O sábado amanheceu chuvoso, mas calmo.
David passou a manhã regando as plantas, limpando a estante e ouvindo uma playlist instrumental que achara sem querer.
Uma sensação diferente pairava no corpo: ele ia sair à noite. E não por obrigação.
Comprou duas garrafas de refrigerante no mercado da esquina. Pensou em levar uma sobremesa também, mas se perdeu nos corredores e acabou escolhendo algo simples — sorvete de flocos.
> “Não sei se combina com pizza, mas combina comigo”, pensou.
Chegou na casa de Clara às oito em ponto.
O prédio era pequeno, sem portaria, e o apartamento ficava no segundo andar. A porta estava entreaberta, com uma luz amarela suave escapando pelo vão.
— Pode entrar! — gritou Clara de dentro.
David entrou devagar. O cheiro de orégano e massa assando preencheu o ar. A sala era aconchegante, com quadros pequenos, livros espalhados e um gato dormindo no canto do sofá.
— Seja bem-vindo ao meu universo particular — disse Clara, saindo da cozinha com uma espátula na mão e o cabelo preso num coque bagunçado.
— Tá cheirando bem.
— Tá quase pronto. O Lucas já tá aí embaixo, disse que subia em dois minutos. Trouxe refrigerante?

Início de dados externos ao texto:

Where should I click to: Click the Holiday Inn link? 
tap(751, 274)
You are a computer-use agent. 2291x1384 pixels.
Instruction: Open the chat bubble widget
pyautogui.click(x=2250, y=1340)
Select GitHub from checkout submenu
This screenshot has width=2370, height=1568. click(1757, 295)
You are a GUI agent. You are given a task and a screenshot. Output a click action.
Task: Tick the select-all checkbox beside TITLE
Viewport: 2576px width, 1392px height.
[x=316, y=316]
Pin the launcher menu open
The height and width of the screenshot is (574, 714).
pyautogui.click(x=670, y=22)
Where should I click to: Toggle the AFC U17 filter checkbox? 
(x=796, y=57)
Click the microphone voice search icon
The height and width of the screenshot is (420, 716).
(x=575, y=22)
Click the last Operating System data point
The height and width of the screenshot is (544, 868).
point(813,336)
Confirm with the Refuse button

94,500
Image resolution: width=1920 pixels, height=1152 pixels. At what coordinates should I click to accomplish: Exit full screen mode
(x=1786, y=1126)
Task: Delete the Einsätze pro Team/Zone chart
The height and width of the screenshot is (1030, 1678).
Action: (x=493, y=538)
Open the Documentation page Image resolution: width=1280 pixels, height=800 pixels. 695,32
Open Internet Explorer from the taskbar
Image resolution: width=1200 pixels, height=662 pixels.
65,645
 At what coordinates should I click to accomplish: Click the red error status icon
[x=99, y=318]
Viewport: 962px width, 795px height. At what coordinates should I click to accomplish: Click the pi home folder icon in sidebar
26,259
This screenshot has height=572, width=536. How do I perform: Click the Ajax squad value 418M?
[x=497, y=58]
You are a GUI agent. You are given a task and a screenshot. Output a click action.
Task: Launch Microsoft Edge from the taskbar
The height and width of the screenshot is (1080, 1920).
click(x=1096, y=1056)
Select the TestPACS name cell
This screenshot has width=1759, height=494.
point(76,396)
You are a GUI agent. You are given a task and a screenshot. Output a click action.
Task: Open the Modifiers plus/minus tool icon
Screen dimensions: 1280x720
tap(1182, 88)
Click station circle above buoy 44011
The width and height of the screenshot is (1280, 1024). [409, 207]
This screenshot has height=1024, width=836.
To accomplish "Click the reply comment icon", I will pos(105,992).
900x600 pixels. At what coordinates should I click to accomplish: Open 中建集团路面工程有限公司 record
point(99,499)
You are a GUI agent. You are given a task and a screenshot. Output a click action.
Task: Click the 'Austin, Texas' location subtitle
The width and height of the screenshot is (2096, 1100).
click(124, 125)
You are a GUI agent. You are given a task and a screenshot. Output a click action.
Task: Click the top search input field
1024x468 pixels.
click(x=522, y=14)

David ergueu as garrafas como troféus.
— E sorvete.
— Amei.
Lucas chegou logo depois, já fazendo piada com a decoração da Clara ("você coleciona xícaras ou adota elas?") e mexendo na playlist do celular.
Jantaram com as pizzas abertas na mesa de centro, pratos no colo, copos diferentes para cada um. O clima era leve, quase íntimo.
Falaram sobre trabalho, sobre infância, sobre comidas estranhas que já comeram por engano.
David riu mais do que esperava.
— Uma vez eu comi sabonete pensando que era bala de coco — confessou Lucas.
— Isso explica muito sobre você — respondeu Clara.
David sorriu sem tentar esconder.
No meio da noite, Clara colocou uma música antiga para tocar. O gato pulou no colo de David, e ele ficou ali, com a mão afagando o pelo, sem perceber o tempo passando.
— Faz tempo que você tem esse gato? — ele perguntou.
— Desde que saí da casa dos meus pais. Ele foi o primeiro “eu consigo cuidar de algo” da minha vida.
David olhou para o gato. Depois para as plantas na janela.
— A minha é uma samambaia.
— Isso diz muito sobre você — disse Clara, com doçura.
> E por um instante, David quis guardar aquele momento inteiro num pote de vidro.
O riso de Clara, a voz baixa de Lucas, o cheiro da pizza, o gato adormecido, o som da chuva no vidro.
Era tudo tão simples.
Tão... certo.
Na hora de ir embora, Clara o abraçou de leve.
— Você é bem-vindo sempre que quiser. E mesmo quando não quiser também.
Lucas deu um soquinho no ombro de David.
— Próxima é na sua casa.
David fingiu não ouvir, mas o sorriso entregou que ele não recusava a ideia.
Caminhou de volta pra casa sob uma chuva fina.
> E pensou que talvez, só talvez... ele estivesse se permitindo ser feliz.